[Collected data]
######

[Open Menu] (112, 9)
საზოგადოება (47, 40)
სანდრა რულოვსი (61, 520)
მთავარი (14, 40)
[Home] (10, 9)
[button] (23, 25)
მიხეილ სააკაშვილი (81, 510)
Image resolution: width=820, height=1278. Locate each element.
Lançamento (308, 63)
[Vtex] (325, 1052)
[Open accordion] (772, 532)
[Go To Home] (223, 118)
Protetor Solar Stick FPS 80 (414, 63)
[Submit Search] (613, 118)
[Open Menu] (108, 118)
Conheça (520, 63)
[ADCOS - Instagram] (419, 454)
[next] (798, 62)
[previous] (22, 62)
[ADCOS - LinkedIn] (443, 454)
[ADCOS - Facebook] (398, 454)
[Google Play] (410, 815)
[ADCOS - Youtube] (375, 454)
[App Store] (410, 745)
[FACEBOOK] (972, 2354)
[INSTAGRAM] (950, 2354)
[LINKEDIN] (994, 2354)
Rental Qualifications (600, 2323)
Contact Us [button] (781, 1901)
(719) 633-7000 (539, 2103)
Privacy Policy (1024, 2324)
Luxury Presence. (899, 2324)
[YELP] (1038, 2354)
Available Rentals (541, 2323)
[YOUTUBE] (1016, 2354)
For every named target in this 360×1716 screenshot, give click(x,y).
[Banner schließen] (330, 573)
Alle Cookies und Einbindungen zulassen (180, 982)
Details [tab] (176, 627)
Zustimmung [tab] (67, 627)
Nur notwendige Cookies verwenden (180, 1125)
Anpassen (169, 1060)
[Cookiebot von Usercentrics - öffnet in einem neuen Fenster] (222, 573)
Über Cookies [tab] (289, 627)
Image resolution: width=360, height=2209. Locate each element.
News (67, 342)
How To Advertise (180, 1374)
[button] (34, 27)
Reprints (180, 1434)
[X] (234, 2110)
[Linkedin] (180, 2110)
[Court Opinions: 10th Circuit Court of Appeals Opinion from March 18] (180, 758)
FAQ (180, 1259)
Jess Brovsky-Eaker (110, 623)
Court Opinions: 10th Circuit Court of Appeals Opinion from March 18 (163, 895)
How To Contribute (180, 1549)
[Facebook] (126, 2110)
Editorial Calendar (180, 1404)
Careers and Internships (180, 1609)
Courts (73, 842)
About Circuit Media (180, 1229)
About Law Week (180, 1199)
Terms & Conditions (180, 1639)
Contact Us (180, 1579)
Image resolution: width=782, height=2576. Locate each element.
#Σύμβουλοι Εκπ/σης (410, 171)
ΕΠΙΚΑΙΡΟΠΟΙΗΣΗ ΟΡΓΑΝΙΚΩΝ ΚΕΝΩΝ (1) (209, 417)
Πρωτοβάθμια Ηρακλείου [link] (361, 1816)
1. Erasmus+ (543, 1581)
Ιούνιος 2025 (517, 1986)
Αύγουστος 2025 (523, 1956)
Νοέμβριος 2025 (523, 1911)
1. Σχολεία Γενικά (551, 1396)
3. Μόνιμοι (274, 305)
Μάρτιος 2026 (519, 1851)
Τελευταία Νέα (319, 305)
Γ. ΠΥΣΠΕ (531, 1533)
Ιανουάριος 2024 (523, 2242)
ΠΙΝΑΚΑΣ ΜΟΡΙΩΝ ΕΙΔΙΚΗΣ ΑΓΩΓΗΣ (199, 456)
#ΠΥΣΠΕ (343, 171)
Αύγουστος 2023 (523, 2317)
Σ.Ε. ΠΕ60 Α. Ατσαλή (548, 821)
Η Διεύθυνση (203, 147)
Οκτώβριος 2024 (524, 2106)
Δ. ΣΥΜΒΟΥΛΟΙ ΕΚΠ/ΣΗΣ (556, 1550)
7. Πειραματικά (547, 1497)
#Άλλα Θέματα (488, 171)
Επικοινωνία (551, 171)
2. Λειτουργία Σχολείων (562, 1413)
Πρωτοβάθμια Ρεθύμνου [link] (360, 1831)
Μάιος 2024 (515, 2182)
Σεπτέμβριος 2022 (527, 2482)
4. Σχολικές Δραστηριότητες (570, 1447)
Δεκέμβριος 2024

######

Your answer must be the lines above from the one containing "[Facebook] (126, 2110)" to the one containing "Επικοινωνία (551, 171)", both included, restated word for word.

**Answer box**.
[Facebook] (126, 2110)
Editorial Calendar (180, 1404)
Careers and Internships (180, 1609)
Courts (73, 842)
About Circuit Media (180, 1229)
About Law Week (180, 1199)
Terms & Conditions (180, 1639)
Contact Us (180, 1579)
Image resolution: width=782, height=2576. Locate each element.
#Σύμβουλοι Εκπ/σης (410, 171)
ΕΠΙΚΑΙΡΟΠΟΙΗΣΗ ΟΡΓΑΝΙΚΩΝ ΚΕΝΩΝ (1) (209, 417)
Πρωτοβάθμια Ηρακλείου [link] (361, 1816)
1. Erasmus+ (543, 1581)
Ιούνιος 2025 (517, 1986)
Αύγουστος 2025 (523, 1956)
Νοέμβριος 2025 (523, 1911)
1. Σχολεία Γενικά (551, 1396)
3. Μόνιμοι (274, 305)
Μάρτιος 2026 (519, 1851)
Τελευταία Νέα (319, 305)
Γ. ΠΥΣΠΕ (531, 1533)
Ιανουάριος 2024 (523, 2242)
ΠΙΝΑΚΑΣ ΜΟΡΙΩΝ ΕΙΔΙΚΗΣ ΑΓΩΓΗΣ (199, 456)
#ΠΥΣΠΕ (343, 171)
Αύγουστος 2023 (523, 2317)
Σ.Ε. ΠΕ60 Α. Ατσαλή (548, 821)
Η Διεύθυνση (203, 147)
Οκτώβριος 2024 (524, 2106)
Δ. ΣΥΜΒΟΥΛΟΙ ΕΚΠ/ΣΗΣ (556, 1550)
7. Πειραματικά (547, 1497)
#Άλλα Θέματα (488, 171)
Επικοινωνία (551, 171)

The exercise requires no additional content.